Some of the companies have a phrase for what Amazon is doing: strip-mining software. By lifting other people’s innovations, trying to poach their engineers and profiting off what they made, Amazon is choking off the growth of would-be competitors and forcing them to reorient how they do business, the companies said.
All of this has fueled scrutiny of Amazon and whether it is abusing its market dominance and engaging in anticompetitive behaviour. The company’s tactics have led several rivals to discuss bringing antitrust complaints against it. And regulators and lawmakers are examining its clout in the industry.
“People are afraid that Amazon’s ambitions are endless,” said Matthew Prince, chief executive of Cloudflare, an AWS competitor that protects websites from attacks.
AWS is just one prong of Amazon’s push to dominate large swaths of American industry. The company has transformed retailing, logistics, book publishing and Hollywood. It is rethinking how people buy prescription drugs, purchase real estate and build surveillance for their homes and cities.
But what Amazon is doing through AWS is arguably more consequential. The company is the unquestioned market leader — triple the size of its nearest competitor, Microsoft — in the seismic shift to cloud computing.

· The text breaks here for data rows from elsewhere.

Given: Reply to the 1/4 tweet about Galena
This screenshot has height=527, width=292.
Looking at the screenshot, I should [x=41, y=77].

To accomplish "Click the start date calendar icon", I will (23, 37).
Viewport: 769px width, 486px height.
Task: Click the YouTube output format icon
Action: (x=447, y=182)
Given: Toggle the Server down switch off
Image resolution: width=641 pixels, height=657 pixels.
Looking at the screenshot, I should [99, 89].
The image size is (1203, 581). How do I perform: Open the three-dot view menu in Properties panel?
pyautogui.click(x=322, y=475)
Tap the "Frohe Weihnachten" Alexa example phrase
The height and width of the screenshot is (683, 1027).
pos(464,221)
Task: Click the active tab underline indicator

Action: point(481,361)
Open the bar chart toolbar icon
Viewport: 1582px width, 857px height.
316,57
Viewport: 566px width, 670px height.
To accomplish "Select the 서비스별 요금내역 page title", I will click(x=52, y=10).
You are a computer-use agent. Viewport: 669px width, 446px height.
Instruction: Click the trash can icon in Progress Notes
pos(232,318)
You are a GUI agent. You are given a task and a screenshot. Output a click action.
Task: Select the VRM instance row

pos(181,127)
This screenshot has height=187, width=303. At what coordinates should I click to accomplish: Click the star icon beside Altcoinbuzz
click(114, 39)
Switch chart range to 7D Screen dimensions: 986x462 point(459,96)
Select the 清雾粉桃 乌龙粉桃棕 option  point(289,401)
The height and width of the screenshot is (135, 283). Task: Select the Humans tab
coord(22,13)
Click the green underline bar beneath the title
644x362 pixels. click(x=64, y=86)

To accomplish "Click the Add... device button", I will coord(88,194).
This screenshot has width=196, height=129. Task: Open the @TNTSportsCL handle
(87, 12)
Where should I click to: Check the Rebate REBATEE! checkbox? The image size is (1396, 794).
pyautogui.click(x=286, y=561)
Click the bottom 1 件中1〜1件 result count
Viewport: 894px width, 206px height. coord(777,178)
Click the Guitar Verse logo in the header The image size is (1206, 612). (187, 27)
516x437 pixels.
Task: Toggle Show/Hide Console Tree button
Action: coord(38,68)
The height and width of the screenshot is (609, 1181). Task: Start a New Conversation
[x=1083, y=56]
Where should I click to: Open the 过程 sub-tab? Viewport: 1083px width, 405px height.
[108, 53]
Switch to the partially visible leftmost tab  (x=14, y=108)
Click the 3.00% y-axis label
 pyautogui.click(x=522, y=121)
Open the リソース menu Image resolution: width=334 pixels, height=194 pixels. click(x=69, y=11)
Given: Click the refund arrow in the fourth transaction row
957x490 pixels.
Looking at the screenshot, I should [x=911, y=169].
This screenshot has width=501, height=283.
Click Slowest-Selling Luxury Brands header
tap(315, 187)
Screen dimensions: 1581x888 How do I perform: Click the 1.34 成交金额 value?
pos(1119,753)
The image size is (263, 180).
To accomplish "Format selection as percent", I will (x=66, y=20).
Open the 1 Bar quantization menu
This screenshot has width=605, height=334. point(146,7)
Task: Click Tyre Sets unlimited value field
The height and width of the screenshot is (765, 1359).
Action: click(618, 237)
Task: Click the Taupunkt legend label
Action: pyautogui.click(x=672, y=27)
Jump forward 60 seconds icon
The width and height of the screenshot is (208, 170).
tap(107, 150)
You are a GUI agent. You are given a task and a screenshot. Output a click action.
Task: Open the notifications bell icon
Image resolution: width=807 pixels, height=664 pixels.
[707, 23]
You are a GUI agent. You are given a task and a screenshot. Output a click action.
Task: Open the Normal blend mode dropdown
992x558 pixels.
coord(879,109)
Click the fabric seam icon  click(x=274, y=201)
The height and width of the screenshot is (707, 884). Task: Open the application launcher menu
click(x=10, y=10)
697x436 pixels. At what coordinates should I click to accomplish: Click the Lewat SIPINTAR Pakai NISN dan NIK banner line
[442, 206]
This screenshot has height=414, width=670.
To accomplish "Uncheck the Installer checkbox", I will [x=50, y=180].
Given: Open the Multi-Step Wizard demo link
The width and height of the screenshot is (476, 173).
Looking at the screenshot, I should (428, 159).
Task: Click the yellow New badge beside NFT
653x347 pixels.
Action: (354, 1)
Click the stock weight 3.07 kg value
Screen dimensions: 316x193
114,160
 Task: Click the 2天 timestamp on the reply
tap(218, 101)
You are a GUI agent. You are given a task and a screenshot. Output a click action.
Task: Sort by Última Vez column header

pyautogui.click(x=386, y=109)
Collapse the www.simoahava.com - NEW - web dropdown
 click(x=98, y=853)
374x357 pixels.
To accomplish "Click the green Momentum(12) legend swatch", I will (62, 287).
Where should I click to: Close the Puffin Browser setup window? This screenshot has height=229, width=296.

Millions of people unknowingly interact with AWS every day when they stream movies on Netflix or store photos on Apple’s iCloud, services that run off Amazon’s machines.
Jeff Bezos, Amazon’s chief executive, once called AWS an idea “no one asked for.” The service began in the early 2000s when the retailer struggled to assemble computer systems to start new projects and features. Once it built a common computer infrastructure, Amazon realised other companies needed similar capabilities.
Now companies like Airbnb and General Electric essentially rent computing from Amazon — otherwise known as using the “cloud” — instead of buying and running their own systems. Businesses can then store their information on Amazon machines, pluck data from them and analyse it.
For Amazon itself, AWS has become crucial. The division generated $25 billion in sales last year — roughly the size of Starbucks — and is Amazon’s most profitable business. Those profits enable the company to plow money into many other industries.
In a statement, Amazon said the idea that it was strip-mining software was “silly and off-base.” It said it had contributed significantly to the software industry and that it acted in the best interest of customers.
Some tech companies said they had found more customers through AWS; even some companies that have tangled with Amazon have grown. Elastic, for instance, went public last year and now has 1,600 employees.
But in interviews with more than 40 current and former Amazon employees and those of rivals, many said the costs of what the company was doing with AWS were hidden. They said it was hard to measure how much business they had lost to Amazon, or how the threat of Amazon had turned off would-be investors. Many spoke on the condition of anonymity for fear of angering the company.
In February, seven software chief executives met in Silicon Valley and discussed bringing an antitrust lawsuit against the giant, said four people with knowledge of the gathering. Their grievances echoed a complaint by vendors who use Amazon’s shopping site: Once Amazon becomes a direct competitor, it is no longer a neutral party.
The CEOs did not press forward with a legal action, partly out of concern that the process would take too long, the people said.
Now regulators are approaching some of Amazon’s software rivals. The House Judiciary Committee, which is investigating the big tech companies, asked Amazon in a September letter about AWS’s practices.